[Opening AVAILABLE RECORDS section]

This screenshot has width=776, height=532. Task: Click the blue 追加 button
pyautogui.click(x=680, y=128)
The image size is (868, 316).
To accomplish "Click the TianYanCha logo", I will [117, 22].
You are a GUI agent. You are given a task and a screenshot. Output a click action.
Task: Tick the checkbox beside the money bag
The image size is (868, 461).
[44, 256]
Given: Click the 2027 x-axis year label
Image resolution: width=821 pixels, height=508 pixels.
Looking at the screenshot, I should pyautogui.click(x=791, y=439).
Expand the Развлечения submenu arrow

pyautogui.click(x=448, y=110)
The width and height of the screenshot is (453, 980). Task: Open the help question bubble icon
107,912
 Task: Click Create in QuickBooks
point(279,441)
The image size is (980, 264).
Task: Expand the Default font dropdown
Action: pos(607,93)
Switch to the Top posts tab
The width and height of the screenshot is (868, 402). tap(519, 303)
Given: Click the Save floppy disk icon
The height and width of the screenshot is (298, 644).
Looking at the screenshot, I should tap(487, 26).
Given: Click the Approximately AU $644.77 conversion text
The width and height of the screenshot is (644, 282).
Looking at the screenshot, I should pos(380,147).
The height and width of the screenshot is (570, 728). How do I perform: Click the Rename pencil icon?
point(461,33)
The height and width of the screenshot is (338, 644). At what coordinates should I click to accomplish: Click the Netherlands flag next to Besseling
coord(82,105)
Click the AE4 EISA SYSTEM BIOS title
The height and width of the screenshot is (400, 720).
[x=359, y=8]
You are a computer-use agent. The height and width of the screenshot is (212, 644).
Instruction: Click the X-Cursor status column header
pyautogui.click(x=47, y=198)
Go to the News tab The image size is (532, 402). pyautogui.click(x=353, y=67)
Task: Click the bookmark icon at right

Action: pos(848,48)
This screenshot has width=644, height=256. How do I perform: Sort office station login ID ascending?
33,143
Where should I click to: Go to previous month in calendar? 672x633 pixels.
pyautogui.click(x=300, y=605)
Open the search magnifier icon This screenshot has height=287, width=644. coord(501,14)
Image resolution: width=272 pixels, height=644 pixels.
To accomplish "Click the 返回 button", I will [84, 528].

[Closing AVAILABLE RECORDS section]

**WHAT YOU WILL DO:** Wherever the line holding "Go to the News" falls in the entries above, copy exactly from it through the line holding "Image resolution: width=272", inclusive, and add nothing.

**RESULT OF THE EXERCISE:**
Go to the News tab The image size is (532, 402). pyautogui.click(x=353, y=67)
Task: Click the bookmark icon at right

Action: pos(848,48)
This screenshot has width=644, height=256. How do I perform: Sort office station login ID ascending?
33,143
Where should I click to: Go to previous month in calendar? 672x633 pixels.
pyautogui.click(x=300, y=605)
Open the search magnifier icon This screenshot has height=287, width=644. coord(501,14)
Image resolution: width=272 pixels, height=644 pixels.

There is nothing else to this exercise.